• [EXERCISE DIRECTIONS] Nothing but the lines from the one containing "Nieuwe en tweedehands" through the last line of the entries should appear in the output, each verbatim.

• [SOURCE INFORMATION]
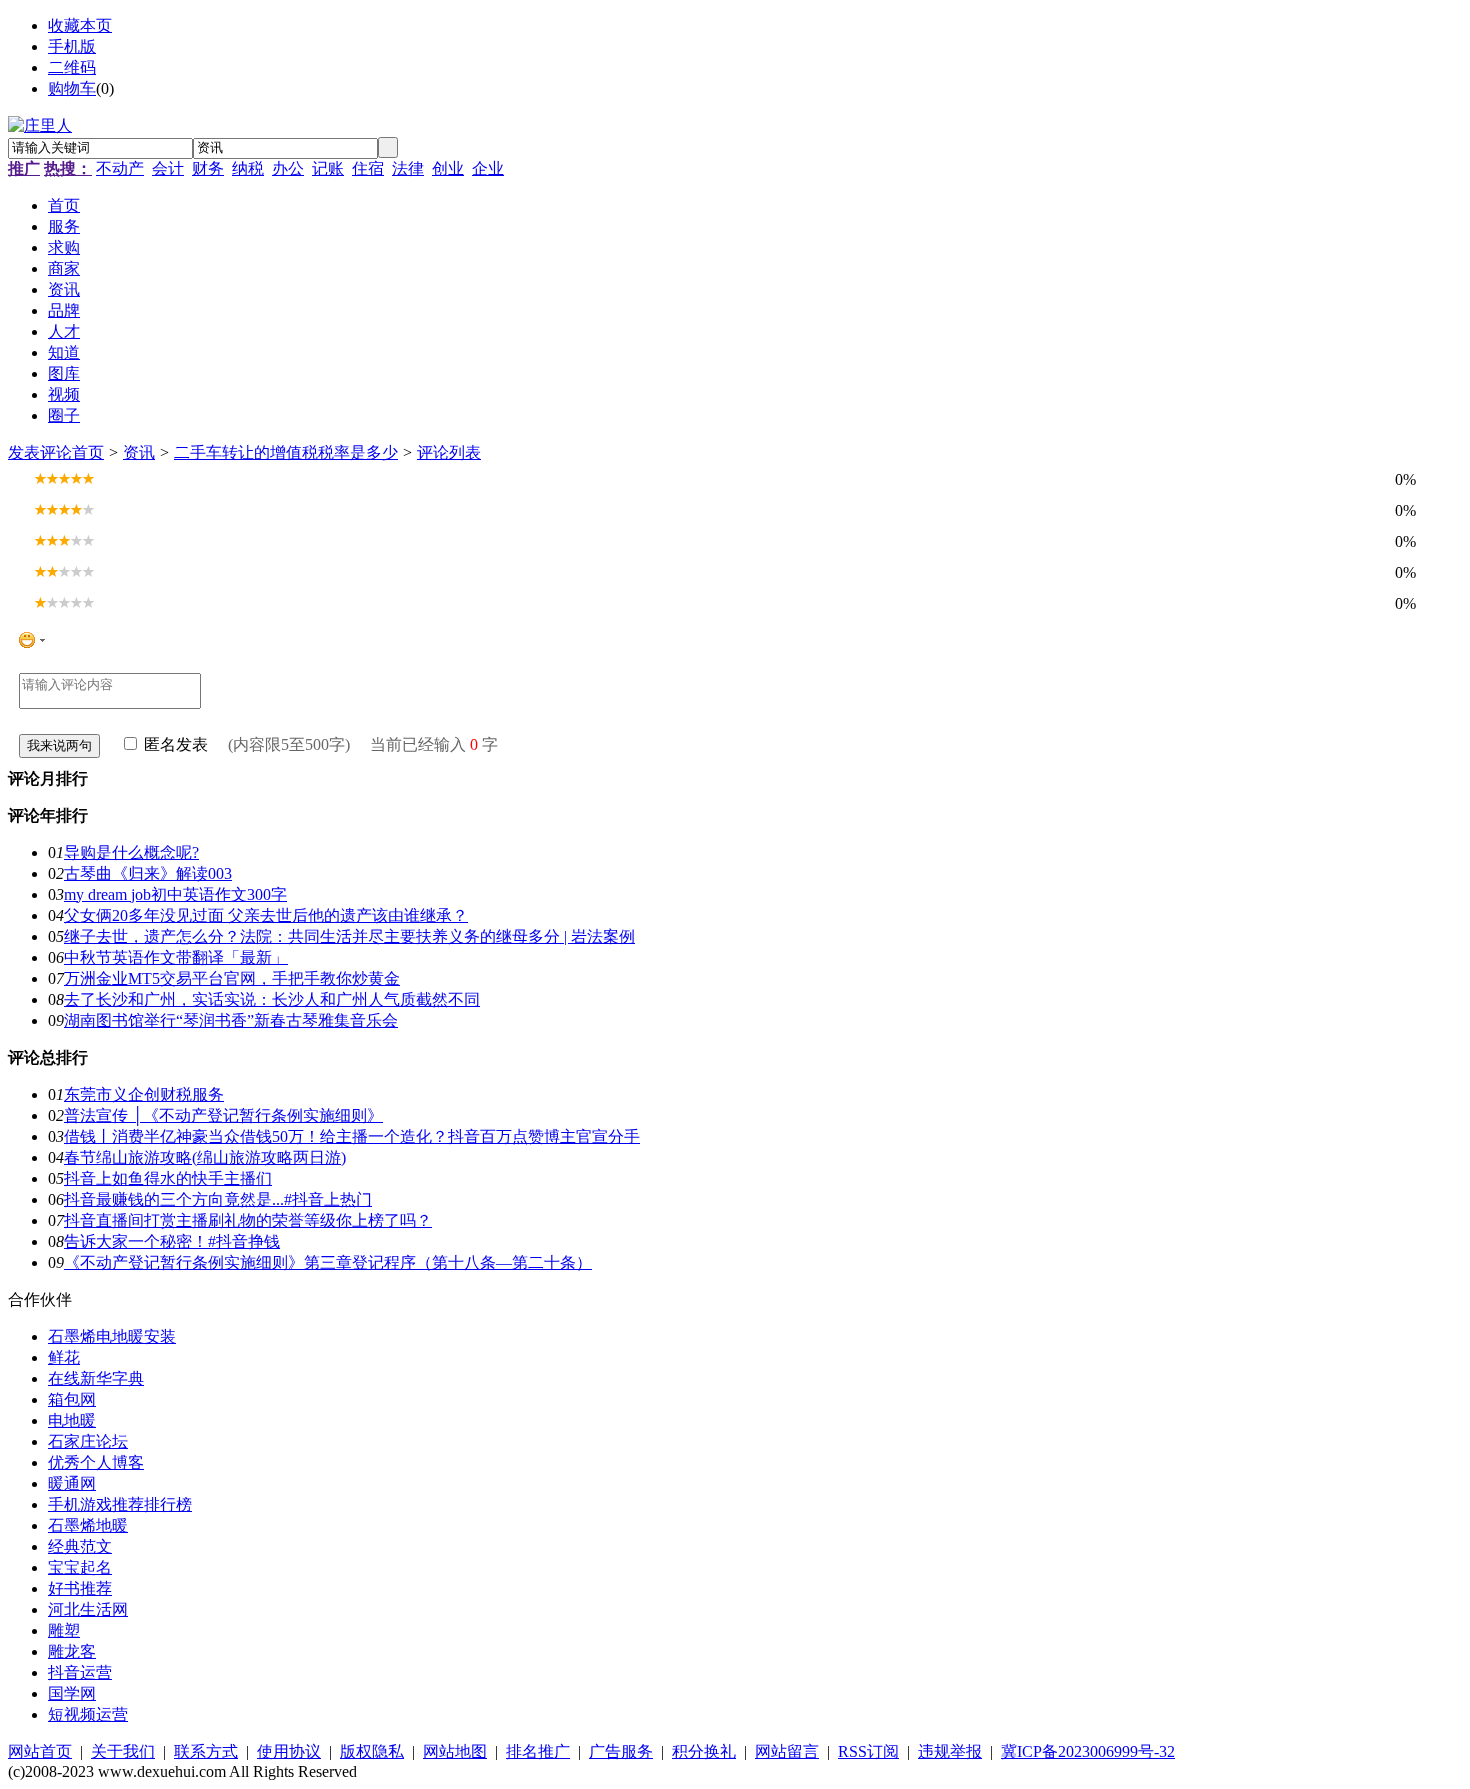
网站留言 (787, 1751)
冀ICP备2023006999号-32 (1088, 1751)
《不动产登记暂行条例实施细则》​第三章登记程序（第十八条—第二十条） (328, 1262)
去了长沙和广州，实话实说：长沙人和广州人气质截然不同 (272, 999)
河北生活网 (88, 1609)
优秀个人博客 (96, 1462)
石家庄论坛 (88, 1441)
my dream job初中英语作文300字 (175, 894)
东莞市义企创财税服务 (144, 1094)
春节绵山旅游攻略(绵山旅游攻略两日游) (205, 1157)
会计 (168, 168)
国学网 (72, 1693)
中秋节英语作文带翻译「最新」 (176, 957)
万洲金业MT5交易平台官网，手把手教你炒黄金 (232, 978)
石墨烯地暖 (88, 1525)
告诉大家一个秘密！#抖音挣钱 (172, 1241)
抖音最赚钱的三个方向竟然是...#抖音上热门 (218, 1199)
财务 (208, 168)
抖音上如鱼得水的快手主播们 (168, 1178)
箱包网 (72, 1399)
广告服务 (621, 1751)
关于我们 (123, 1751)
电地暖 (72, 1420)
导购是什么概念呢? (131, 852)
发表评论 (40, 452)
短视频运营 (88, 1714)
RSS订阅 (868, 1751)
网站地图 (455, 1751)
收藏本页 (80, 25)
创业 (448, 168)
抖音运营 (80, 1672)
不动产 (120, 168)
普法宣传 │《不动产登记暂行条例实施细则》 (223, 1115)
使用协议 (289, 1751)
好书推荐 (80, 1588)
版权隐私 (372, 1751)
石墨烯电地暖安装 (112, 1336)
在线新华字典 (96, 1378)
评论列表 (449, 452)
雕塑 (64, 1630)
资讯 (139, 452)
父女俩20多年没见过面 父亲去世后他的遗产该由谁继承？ (266, 915)
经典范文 (80, 1546)
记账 (328, 168)
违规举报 (950, 1751)
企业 (488, 168)
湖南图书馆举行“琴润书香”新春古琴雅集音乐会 (231, 1020)
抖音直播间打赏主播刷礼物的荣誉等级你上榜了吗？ (248, 1220)
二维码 (72, 67)
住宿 (368, 168)
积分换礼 (704, 1751)
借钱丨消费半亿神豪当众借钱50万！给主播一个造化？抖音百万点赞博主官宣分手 (352, 1136)
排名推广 (538, 1751)
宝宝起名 (80, 1567)
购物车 (72, 88)
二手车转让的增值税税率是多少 (286, 452)
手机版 (72, 46)
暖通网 (72, 1483)
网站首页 (40, 1751)
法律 (408, 168)
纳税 (248, 168)
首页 (88, 452)
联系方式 (206, 1751)
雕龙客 (72, 1651)
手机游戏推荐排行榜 (120, 1504)
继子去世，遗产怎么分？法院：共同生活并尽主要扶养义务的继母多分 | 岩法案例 (349, 936)
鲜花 (64, 1357)
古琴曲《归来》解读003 (148, 873)
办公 (288, 168)
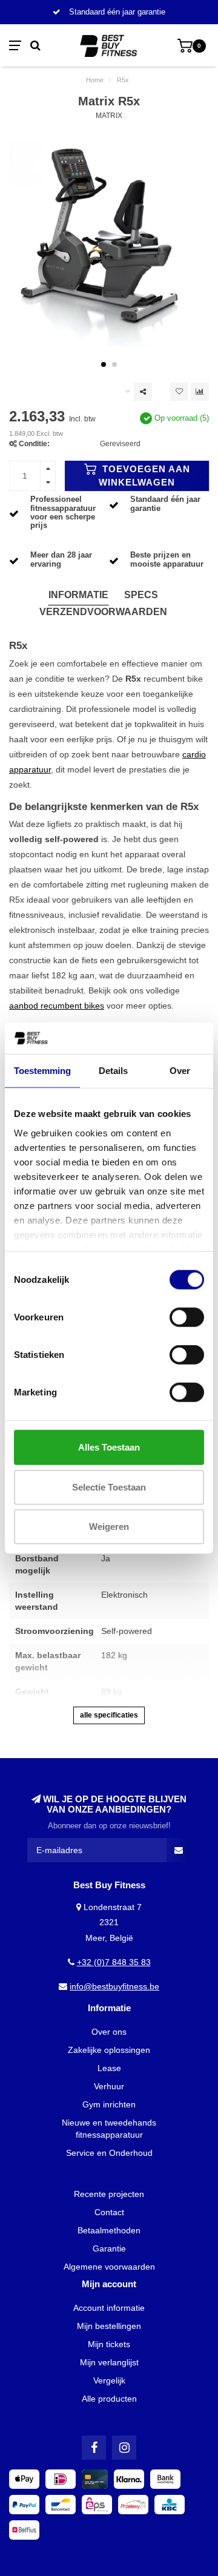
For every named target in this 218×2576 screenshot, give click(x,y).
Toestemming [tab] (42, 1071)
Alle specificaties (109, 1715)
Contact (109, 2212)
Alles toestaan (109, 1447)
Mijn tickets (109, 2344)
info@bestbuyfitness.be (114, 1986)
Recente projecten (109, 2194)
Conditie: (34, 444)
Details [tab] (113, 1071)
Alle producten (109, 2398)
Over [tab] (180, 1071)
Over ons (109, 2032)
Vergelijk (109, 2380)
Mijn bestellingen (109, 2326)
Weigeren (109, 1526)
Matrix (109, 115)
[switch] (187, 1317)
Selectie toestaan (109, 1486)
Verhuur (109, 2086)
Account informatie (109, 2308)
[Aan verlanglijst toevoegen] (179, 392)
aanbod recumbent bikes (56, 1005)
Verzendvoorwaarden (103, 612)
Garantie (109, 2248)
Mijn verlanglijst (109, 2362)
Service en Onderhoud (109, 2153)
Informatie (78, 595)
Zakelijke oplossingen (109, 2050)
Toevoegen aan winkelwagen (144, 475)
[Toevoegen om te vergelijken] (200, 392)
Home (95, 80)
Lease (109, 2068)
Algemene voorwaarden (109, 2266)
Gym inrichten (109, 2104)
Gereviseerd (120, 444)
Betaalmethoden (109, 2230)
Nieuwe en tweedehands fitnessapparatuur (109, 2129)
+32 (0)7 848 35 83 (114, 1962)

• [ANSWER FOR THE TASK]
Nieuwe en tweedehands fitnessapparatuur (109, 2129)
+32 (0)7 848 35 83 (114, 1962)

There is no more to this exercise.